Tally the lines in the listing below that contain "label" and report the tally alone.

---- DATA RECORDS

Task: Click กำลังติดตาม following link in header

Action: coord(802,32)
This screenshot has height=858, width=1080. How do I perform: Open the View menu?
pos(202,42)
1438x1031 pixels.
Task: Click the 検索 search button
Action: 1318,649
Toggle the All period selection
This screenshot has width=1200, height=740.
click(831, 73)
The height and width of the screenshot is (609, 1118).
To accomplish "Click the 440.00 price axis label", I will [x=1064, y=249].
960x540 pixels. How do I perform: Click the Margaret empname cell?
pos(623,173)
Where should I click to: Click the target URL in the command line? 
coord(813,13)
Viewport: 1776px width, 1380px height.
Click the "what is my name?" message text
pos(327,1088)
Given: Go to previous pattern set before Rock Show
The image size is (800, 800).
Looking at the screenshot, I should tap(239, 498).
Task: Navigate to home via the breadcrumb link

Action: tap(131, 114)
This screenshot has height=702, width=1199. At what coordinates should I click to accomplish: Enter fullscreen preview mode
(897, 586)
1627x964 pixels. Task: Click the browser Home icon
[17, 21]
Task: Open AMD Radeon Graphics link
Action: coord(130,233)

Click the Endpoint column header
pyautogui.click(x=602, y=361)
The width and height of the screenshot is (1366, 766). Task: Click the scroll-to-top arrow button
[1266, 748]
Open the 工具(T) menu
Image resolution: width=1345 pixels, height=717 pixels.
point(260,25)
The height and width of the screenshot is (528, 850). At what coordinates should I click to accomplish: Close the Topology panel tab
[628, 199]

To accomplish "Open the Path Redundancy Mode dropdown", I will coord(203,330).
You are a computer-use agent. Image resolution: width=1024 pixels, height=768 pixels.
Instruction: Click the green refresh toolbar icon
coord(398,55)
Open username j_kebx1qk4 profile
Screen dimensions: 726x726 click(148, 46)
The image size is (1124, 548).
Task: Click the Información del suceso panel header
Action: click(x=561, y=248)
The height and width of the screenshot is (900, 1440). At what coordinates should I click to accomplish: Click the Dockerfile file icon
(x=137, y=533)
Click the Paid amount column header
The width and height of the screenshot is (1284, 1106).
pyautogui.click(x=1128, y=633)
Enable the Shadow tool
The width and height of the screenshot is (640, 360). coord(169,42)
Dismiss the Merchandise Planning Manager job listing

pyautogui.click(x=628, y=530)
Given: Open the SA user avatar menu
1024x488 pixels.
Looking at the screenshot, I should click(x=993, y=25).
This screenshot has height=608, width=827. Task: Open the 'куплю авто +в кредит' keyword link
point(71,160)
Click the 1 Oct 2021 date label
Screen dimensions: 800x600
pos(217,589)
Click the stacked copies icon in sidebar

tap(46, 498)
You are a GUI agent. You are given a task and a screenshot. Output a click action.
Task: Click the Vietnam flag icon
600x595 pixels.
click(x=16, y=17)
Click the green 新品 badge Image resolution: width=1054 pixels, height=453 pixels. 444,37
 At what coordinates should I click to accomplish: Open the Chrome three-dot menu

--------

* [TASK SOLUTION]:
2